§ **Assignment**
Your job with the data below is to output exactly the lines from the one holding "Expand the hidden bookmarks chevron" down to the one holding "The image size is (1200, 675).", both included, and no others.

§ **Provided information**

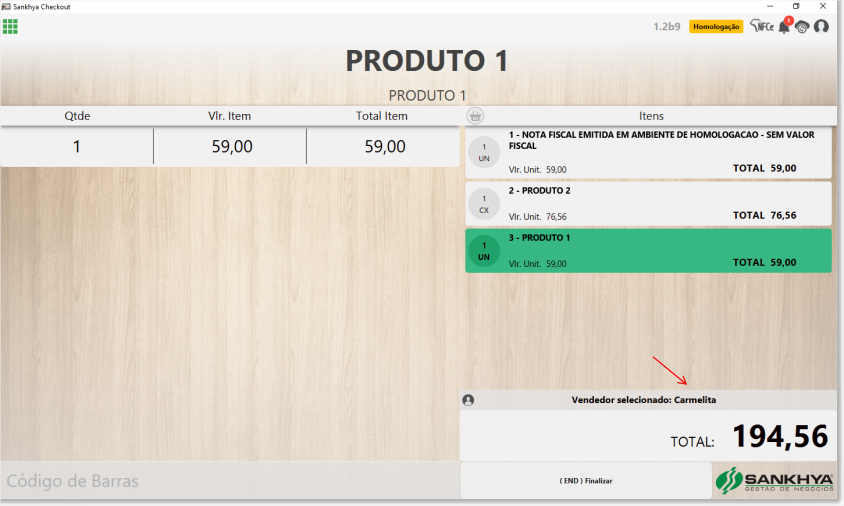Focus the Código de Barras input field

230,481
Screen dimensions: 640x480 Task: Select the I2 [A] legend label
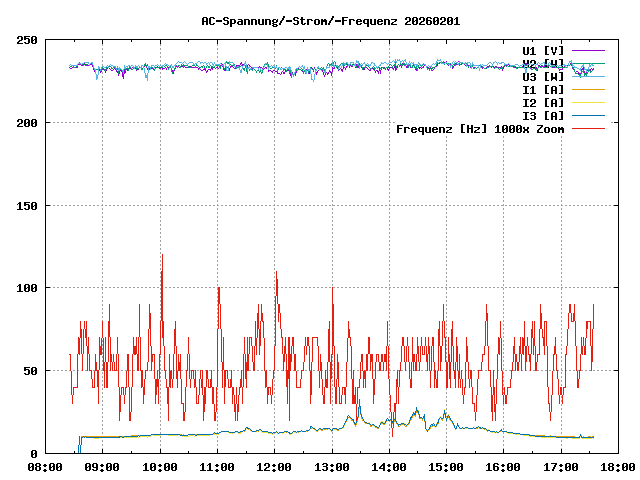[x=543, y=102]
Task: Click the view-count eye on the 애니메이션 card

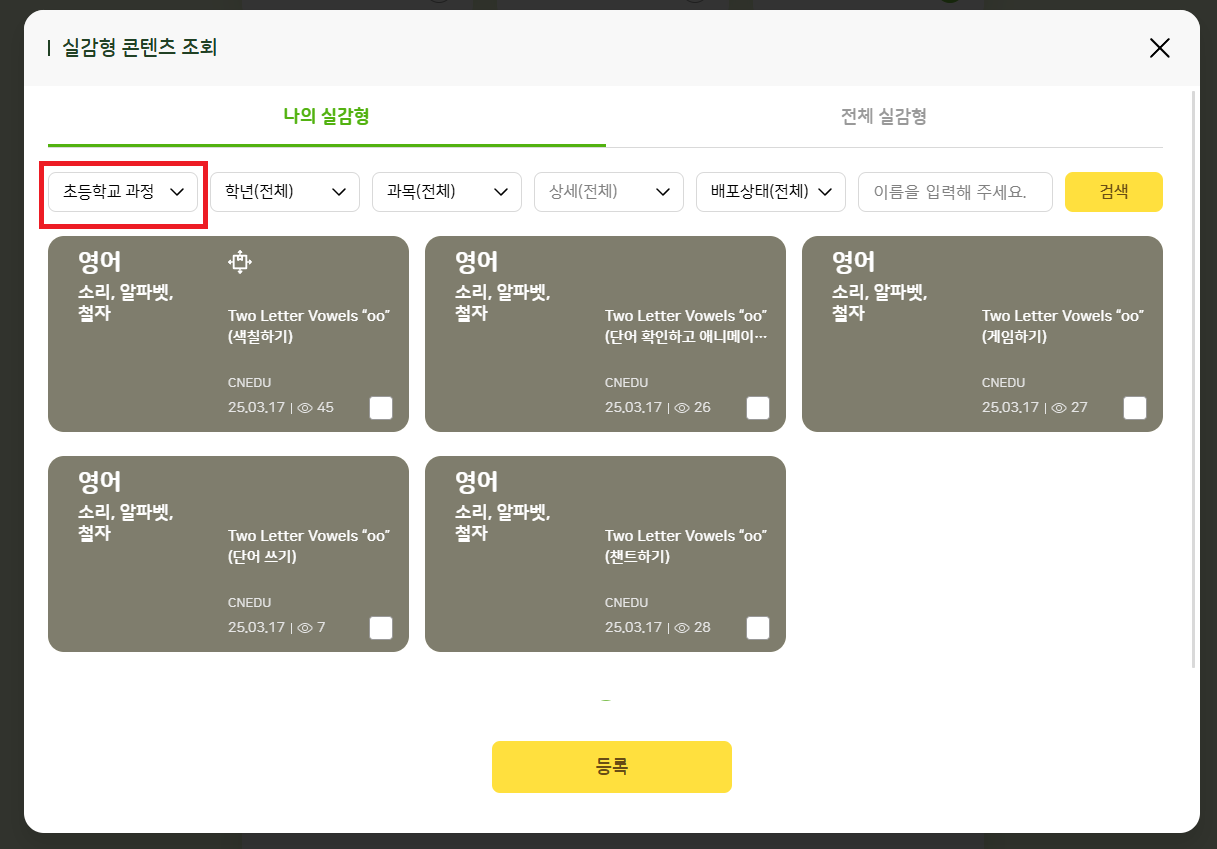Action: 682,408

==

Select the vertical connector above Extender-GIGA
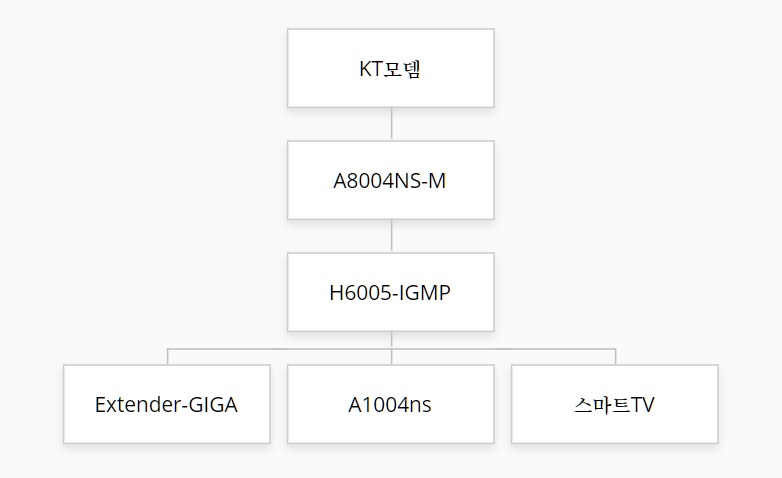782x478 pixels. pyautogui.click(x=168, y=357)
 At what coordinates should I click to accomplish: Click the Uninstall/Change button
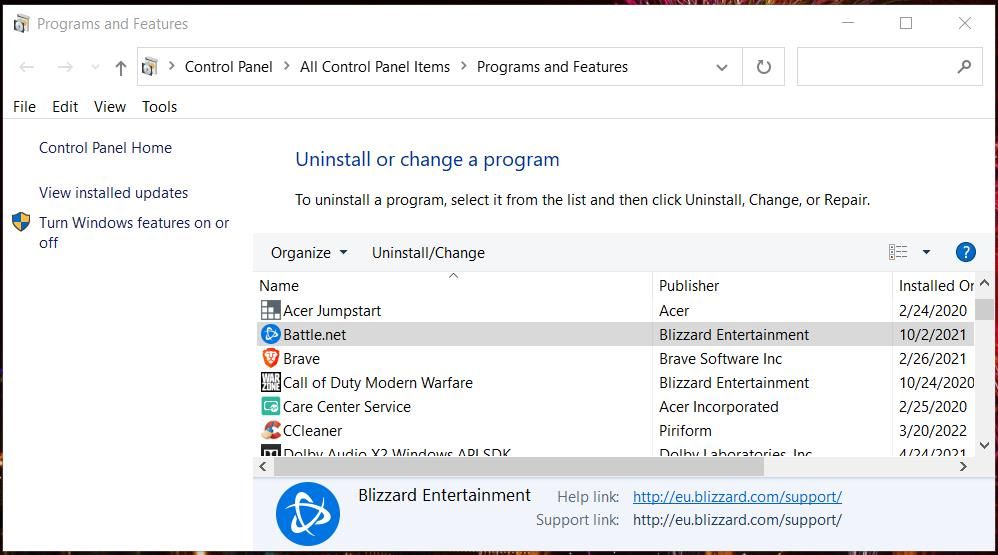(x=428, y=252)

==

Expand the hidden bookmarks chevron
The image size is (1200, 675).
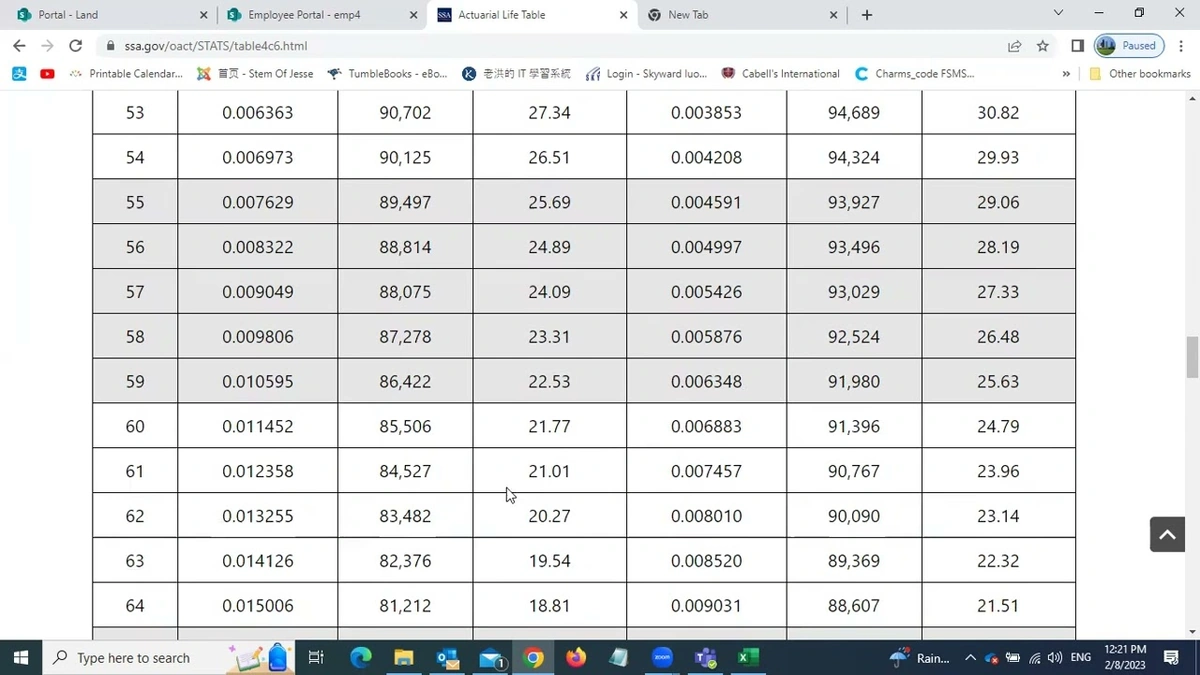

§ **Task result**
Expand the hidden bookmarks chevron
The image size is (1200, 675).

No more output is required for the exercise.